Entries drawn from a collection:
====================

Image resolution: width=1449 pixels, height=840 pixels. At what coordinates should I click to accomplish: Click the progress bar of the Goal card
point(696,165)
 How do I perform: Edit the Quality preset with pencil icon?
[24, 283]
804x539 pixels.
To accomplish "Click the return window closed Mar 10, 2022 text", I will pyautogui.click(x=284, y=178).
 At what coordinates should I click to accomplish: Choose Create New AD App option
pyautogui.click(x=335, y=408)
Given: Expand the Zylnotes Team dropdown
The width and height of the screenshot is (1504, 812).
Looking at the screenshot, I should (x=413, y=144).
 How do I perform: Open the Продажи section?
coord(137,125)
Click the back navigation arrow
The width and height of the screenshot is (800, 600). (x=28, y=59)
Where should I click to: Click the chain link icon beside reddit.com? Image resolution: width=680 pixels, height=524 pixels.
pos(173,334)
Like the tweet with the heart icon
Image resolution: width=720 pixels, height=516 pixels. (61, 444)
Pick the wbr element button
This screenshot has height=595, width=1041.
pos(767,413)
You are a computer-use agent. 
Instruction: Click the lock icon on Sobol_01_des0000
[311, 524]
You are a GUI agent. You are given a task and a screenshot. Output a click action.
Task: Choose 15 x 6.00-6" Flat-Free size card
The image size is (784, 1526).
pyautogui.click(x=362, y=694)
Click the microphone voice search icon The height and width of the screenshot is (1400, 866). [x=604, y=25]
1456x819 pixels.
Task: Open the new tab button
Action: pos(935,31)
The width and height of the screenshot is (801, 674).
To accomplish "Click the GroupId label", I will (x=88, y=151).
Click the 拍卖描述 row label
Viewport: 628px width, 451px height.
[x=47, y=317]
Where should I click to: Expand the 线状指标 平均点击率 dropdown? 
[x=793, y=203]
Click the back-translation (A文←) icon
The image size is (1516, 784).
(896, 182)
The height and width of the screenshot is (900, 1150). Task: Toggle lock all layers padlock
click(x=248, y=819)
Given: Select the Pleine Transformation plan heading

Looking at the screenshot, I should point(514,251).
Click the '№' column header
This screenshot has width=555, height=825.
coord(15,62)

====================

## YOUR OBJECTIVE
Please render every line of the records above as a numbered list, leaving out any blank lines.

## REPLY TO THE TASK
1. Image resolution: width=1449 pixels, height=840 pixels. At what coordinates should I click to accomplish: Click the progress bar of the Goal card
2. point(696,165)
3.  How do I perform: Edit the Quality preset with pencil icon?
4. [24, 283]
5. 804x539 pixels.
6. To accomplish "Click the return window closed Mar 10, 2022 text", I will pyautogui.click(x=284, y=178).
7.  At what coordinates should I click to accomplish: Choose Create New AD App option
8. pyautogui.click(x=335, y=408)
9. Given: Expand the Zylnotes Team dropdown
10. The width and height of the screenshot is (1504, 812).
11. Looking at the screenshot, I should (x=413, y=144).
12.  How do I perform: Open the Продажи section?
13. coord(137,125)
14. Click the back navigation arrow
15. The width and height of the screenshot is (800, 600). (x=28, y=59)
16. Where should I click to: Click the chain link icon beside reddit.com? Image resolution: width=680 pixels, height=524 pixels.
17. pos(173,334)
18. Like the tweet with the heart icon
19. Image resolution: width=720 pixels, height=516 pixels. (61, 444)
20. Pick the wbr element button
21. This screenshot has height=595, width=1041.
22. pos(767,413)
23. You are a computer-use agent. 
24. Instruction: Click the lock icon on Sobol_01_des0000
25. [311, 524]
26. You are a GUI agent. You are given a task and a screenshot. Output a click action.
27. Task: Choose 15 x 6.00-6" Flat-Free size card
28. The image size is (784, 1526).
29. pyautogui.click(x=362, y=694)
30. Click the microphone voice search icon The height and width of the screenshot is (1400, 866). [x=604, y=25]
31. 1456x819 pixels.
32. Task: Open the new tab button
33. Action: pos(935,31)
34. The width and height of the screenshot is (801, 674).
35. To accomplish "Click the GroupId label", I will (x=88, y=151).
36. Click the 拍卖描述 row label
37. Viewport: 628px width, 451px height.
38. [x=47, y=317]
39. Where should I click to: Expand the 线状指标 平均点击率 dropdown? 
40. [x=793, y=203]
41. Click the back-translation (A文←) icon
42. The image size is (1516, 784).
43. (896, 182)
44. The height and width of the screenshot is (900, 1150). Task: Toggle lock all layers padlock
45. click(x=248, y=819)
46. Given: Select the Pleine Transformation plan heading
47. Looking at the screenshot, I should point(514,251).
48. Click the '№' column header
49. This screenshot has width=555, height=825.
50. coord(15,62)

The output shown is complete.